**What is expected:**
Transcribe the listing below only from the line with "This screenshot has width=1412, height=759." up to and including the line with "Given: Click info".

BEGIN

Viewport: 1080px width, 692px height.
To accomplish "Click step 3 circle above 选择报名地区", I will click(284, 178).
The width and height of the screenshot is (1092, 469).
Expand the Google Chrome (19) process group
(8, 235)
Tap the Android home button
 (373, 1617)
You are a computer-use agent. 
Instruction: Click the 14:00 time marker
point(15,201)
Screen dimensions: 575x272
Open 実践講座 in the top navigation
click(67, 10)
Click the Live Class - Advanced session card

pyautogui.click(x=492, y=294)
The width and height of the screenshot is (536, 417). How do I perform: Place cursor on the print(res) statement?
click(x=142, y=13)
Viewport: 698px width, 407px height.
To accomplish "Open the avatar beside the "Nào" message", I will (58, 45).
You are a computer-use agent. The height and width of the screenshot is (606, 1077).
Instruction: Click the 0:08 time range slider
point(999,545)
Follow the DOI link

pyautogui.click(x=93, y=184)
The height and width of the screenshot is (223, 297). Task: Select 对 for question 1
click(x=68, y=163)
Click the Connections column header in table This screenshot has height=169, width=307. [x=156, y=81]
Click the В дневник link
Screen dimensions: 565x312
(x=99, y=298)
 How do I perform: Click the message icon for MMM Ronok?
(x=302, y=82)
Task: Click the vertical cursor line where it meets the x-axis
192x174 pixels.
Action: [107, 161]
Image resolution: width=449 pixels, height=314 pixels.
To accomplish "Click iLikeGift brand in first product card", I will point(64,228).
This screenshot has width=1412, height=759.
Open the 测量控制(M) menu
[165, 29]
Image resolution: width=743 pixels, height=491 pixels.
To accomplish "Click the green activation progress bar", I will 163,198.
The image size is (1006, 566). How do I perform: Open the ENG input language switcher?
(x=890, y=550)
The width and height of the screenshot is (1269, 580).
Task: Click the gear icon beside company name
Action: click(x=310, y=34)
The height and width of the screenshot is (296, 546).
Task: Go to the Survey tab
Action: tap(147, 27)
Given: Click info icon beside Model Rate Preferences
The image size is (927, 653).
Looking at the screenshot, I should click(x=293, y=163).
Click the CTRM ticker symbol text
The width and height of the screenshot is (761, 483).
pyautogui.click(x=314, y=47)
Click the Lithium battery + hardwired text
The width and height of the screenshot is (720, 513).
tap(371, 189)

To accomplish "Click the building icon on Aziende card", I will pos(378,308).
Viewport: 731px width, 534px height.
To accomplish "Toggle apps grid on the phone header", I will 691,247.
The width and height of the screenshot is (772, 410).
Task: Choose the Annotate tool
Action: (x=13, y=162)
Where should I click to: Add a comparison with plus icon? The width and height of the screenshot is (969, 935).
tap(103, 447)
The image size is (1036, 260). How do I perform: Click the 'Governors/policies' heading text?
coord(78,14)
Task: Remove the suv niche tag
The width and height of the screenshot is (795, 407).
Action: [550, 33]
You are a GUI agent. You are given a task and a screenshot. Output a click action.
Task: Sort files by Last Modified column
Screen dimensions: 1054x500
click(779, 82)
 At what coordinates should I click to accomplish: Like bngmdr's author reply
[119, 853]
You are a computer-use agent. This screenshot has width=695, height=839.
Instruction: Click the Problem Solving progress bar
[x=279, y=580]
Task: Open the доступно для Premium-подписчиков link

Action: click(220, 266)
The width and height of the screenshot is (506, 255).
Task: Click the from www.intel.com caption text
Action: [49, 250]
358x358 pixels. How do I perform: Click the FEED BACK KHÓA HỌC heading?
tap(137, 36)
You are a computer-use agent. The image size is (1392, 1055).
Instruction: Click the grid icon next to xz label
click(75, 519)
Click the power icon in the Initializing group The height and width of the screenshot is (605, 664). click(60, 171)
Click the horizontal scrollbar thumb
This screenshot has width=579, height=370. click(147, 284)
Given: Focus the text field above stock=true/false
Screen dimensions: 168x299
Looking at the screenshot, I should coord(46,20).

END

**Exercise result:**
This screenshot has width=1412, height=759.
Open the 测量控制(M) menu
[165, 29]
Image resolution: width=743 pixels, height=491 pixels.
To accomplish "Click the green activation progress bar", I will 163,198.
The image size is (1006, 566). How do I perform: Open the ENG input language switcher?
(x=890, y=550)
The width and height of the screenshot is (1269, 580).
Task: Click the gear icon beside company name
Action: click(x=310, y=34)
The height and width of the screenshot is (296, 546).
Task: Go to the Survey tab
Action: tap(147, 27)
Given: Click info icon beside Model Rate Preferences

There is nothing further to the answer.